Plusieurs scènes restent inoubliables. Celle où Alma, après bien des aventures, revient à son lieu d’origine pour s’enterrer vivante.
«Elle s’arrête enfin, lance le bâton au loin et pose les pieds au fond du trou. Un mètre de profondeur, à peine. C’est tout ce qu’il faut. Elle s’y assied. Dans le ciel, des langues de nuages fins traversent les essaims d’étoiles. Le vent est plus doux et les animaux bruissent dans le lointain. Alma ouvre les bras et, d’un geste souple, elle ramène la terre vers elle. La boue tombe sur ses jambes comme une couverture glacée. Elle répète le mouvement avec patience, accueillant le poids du sol sur son corps. Lorsqu’elle se trouve ensevelie des pieds aux hanches, elle s’étend un peu plus et laisse glisser la boue sur son ventre et sa poitrine.» (p.299)
Une mort digne du personnage.
«La marche en forêt» exige que le lecteur se situe continuellement par rapport aux personnages. L’arbre généalogique, en début de l’ouvrage, s’avère indispensable.

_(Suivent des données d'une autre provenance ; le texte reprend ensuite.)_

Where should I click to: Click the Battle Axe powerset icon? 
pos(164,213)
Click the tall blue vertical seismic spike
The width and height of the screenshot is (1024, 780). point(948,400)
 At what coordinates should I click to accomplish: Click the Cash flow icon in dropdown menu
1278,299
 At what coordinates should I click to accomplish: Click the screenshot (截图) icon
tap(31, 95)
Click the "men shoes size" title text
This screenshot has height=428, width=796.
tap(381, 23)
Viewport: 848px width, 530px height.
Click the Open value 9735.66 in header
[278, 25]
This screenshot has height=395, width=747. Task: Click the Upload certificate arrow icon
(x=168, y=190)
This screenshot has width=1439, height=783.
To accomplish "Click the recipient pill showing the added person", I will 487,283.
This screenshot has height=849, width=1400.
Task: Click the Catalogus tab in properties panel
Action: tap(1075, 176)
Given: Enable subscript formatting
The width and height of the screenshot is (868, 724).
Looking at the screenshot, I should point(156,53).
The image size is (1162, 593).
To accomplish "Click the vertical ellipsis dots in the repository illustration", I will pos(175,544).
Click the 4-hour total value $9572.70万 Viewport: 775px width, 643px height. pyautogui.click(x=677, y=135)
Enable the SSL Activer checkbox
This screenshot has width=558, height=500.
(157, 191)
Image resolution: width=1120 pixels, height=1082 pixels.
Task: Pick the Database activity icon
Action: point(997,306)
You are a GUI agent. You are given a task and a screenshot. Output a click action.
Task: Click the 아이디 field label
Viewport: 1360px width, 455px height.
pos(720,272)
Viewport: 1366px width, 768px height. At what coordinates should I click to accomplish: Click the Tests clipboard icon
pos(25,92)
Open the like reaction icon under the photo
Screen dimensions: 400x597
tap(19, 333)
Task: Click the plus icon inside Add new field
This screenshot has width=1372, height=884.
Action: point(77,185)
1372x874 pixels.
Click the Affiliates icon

Peu à peu on se familiarise avec ces femmes et ces hommes que l’on suit avec grand plaisir.
Catherine Leroux réussit une fresque qui bouscule le temps et l’espace. Une expérience de lecture qui devient une aventure américaine étonnante. Un texte où l’art visuel permet souvent d’apprivoiser le passé. Un roman étonnant et exigeant qui vaut l’effort. On y trouve de véritables perles. C’est peut-être le propre de l’existence. Il y a en chacun de nous des côtés sombres et dérangeants, des aspects que l’on a du mal à considérer.

«La marche en forêt» de Catherine Leroux est publié aux Éditions Alto.